WASHINGTON (Reuters) - A big jump in oil imports swelled the U.S. December trade deficit to $40.2 billion, an unexpected widening that suggested U.S. economic growth was not quite as strong as initially thought in the fourth quarter.
The Commerce Department’s report on Wednesday, showing a 10.4 percent jump in the trade gap, came as both U.S. exports and imports recorded large gains for the month.
The bigger-than-expected deficit will “shave a couple of tenths off” the U.S. government’s estimate the economy grew at a 5.7 percent annual rate during October to December, said Nigel Gault, chief U.S. economist at IHS Global Insight.
“But it is hard to describe the trade figures as bad news, since they show a continuing robust rebound in world trade” after a taking a big tumble in the first half of year because of the global financial crisis, Gault said.
Markets mostly shrugged off the report, focusing instead on comments from Federal Reserve Chairman Ben Bernanke outlining how the central bank will reverse extraordinary stimulus measures when the time comes.
Bernanke, in testimony prepared for a congressional committee, made clear the economy was still too fragile for the Fed to retreat from its easy money policy now.
“Although at present the U.S. economy continues to require the support of highly accommodative monetary policies, at some point the Federal Reserve will need to tighten financial conditions,” he said.
At midday, stocks were slightly lower while Treasury bond prices also eased.
The trade report showed exports rose 3.3 percent in December to $142.7 billion, the biggest percentage increase since March 2007 and the eighth consecutive monthly gain.
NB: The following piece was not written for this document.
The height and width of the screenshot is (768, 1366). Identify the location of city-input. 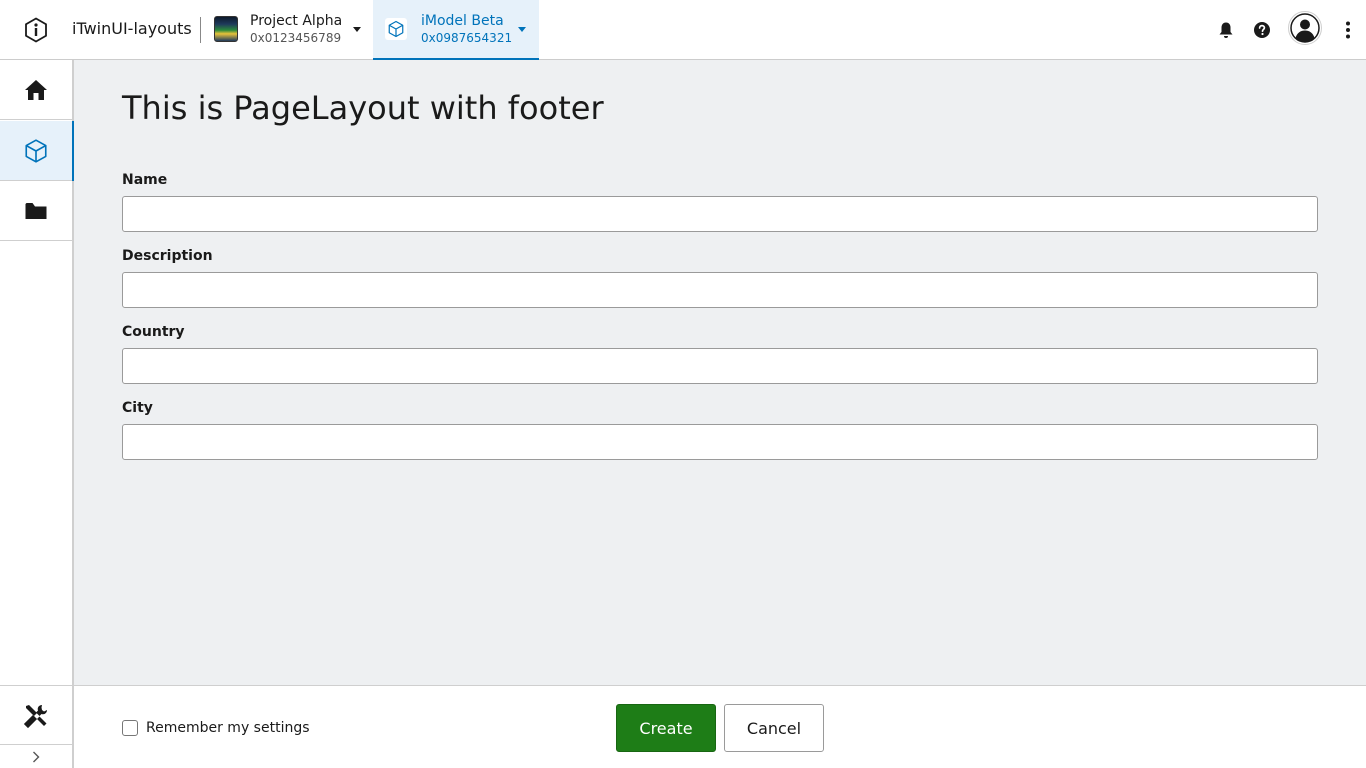
(720, 442).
But that was outpaced by a 4.8 percent rise in imports to $182.9 billion.
For a graph showing the year-on-year gain in U.S. exports, please click on: link.reuters.com/hum78h
Oil accounted for most of the import rise, accompanied by smaller increases for autos and capital goods.
The average price for imported oil rose to $73.20 per barrel in December, which along with increased volume sent the monthly U.S. petroleum import bill to $28.1 billion. Both were the highest since October 2008.
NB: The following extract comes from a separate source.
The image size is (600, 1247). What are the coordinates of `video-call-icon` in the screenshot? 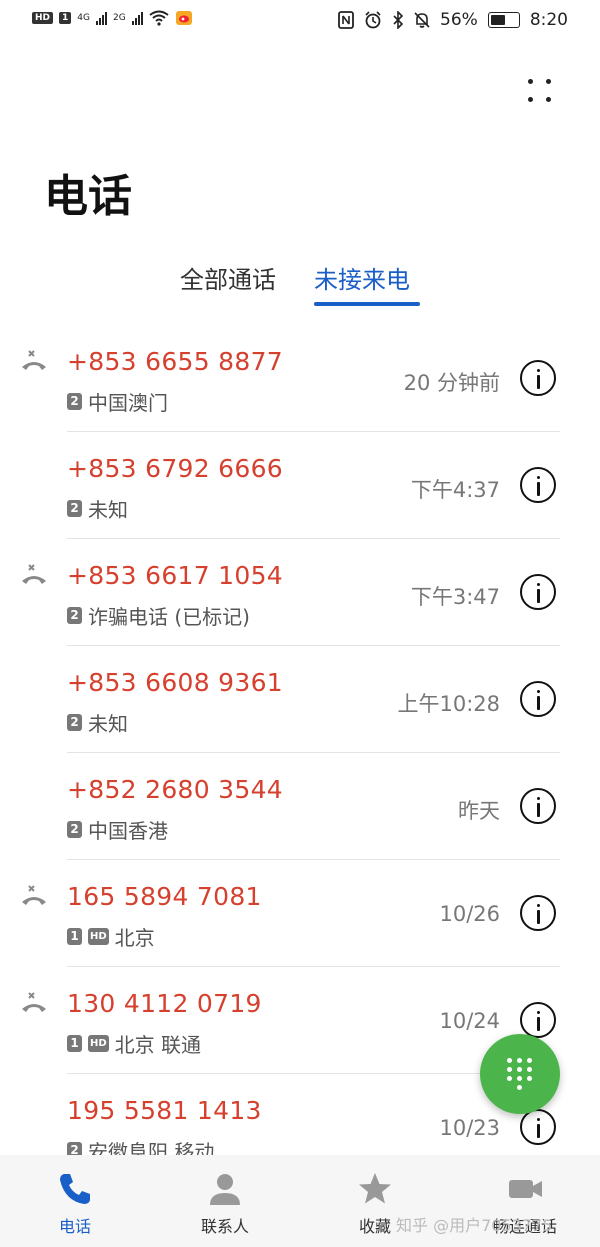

Imports of consumer goods were essentially flat again in December in a sign many consumers are still keeping a tight grip on their pocketbooks.
For the year, the U.S. trade deficit totaled $380.7 billion, down 45.3 percent from 2008 in the biggest drop since 1991. It was also the smallest U.S. trade gap since 2002.
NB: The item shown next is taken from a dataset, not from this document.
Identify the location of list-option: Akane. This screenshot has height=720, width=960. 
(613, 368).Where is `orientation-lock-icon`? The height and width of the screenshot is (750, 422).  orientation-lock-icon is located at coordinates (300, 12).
U.S. exports fell a record 15 percent to $1.55 trillion in 2009, while imports tumbled an even larger record 23.3 percent to $1.93 trillion.
President Barack Obama has set a goal of doubling U.S. exports to more than $3 trillion in 2014 to help support or create 2 million American jobs.
“The administration’s National Export Initiative is focused on expanding trade advocacy, improving access to credit, and removing trade barriers that prevent fair access to foreign markets,” U.S. Commerce Secretary Gary Locke said.
The politically sensitive U.S. trade deficit with China fell in December to $18.1 billion as U.S. exports to the Asian manufacturing giant hit a record $8.4 billion.
The annual trade gap with China also fell to $226.8 billion, from a record $268.0 billion in 2008.
China’s own trade data released on Wednesday showed its exports rose strongly in January from a year earlier, but tumbled from December.
The deficit with China is by far the largest the United States has with any country and symbolizes what many U.S. politicians believe are China’s unfair trade practices.
Much of that concern is focused on China’s exchange rate for its currency, the renminbi, which Beijing has held constant at about 6.83 yuan per dollar since July 2008.
Western experts say China’s currency is undervalued by 25 to 40 percent, effectively subsidizing China’s exports and taxing its imports at the expense of other countries.
Last week, Obama told senators the United States needed to get tough on countries such as China that undervalue their currencies.
Meanwhile, a separate report showed U.S. mortgage applications dipped last week, reflecting reduced demand for home purchase loans even as rates on 30-year loans fell to their lowest since December.
A continuation of lackluster demand for home purchase loans would not bode well for the U.S. housing market, which remains highly vulnerable to setbacks and heavily reliant on government intervention.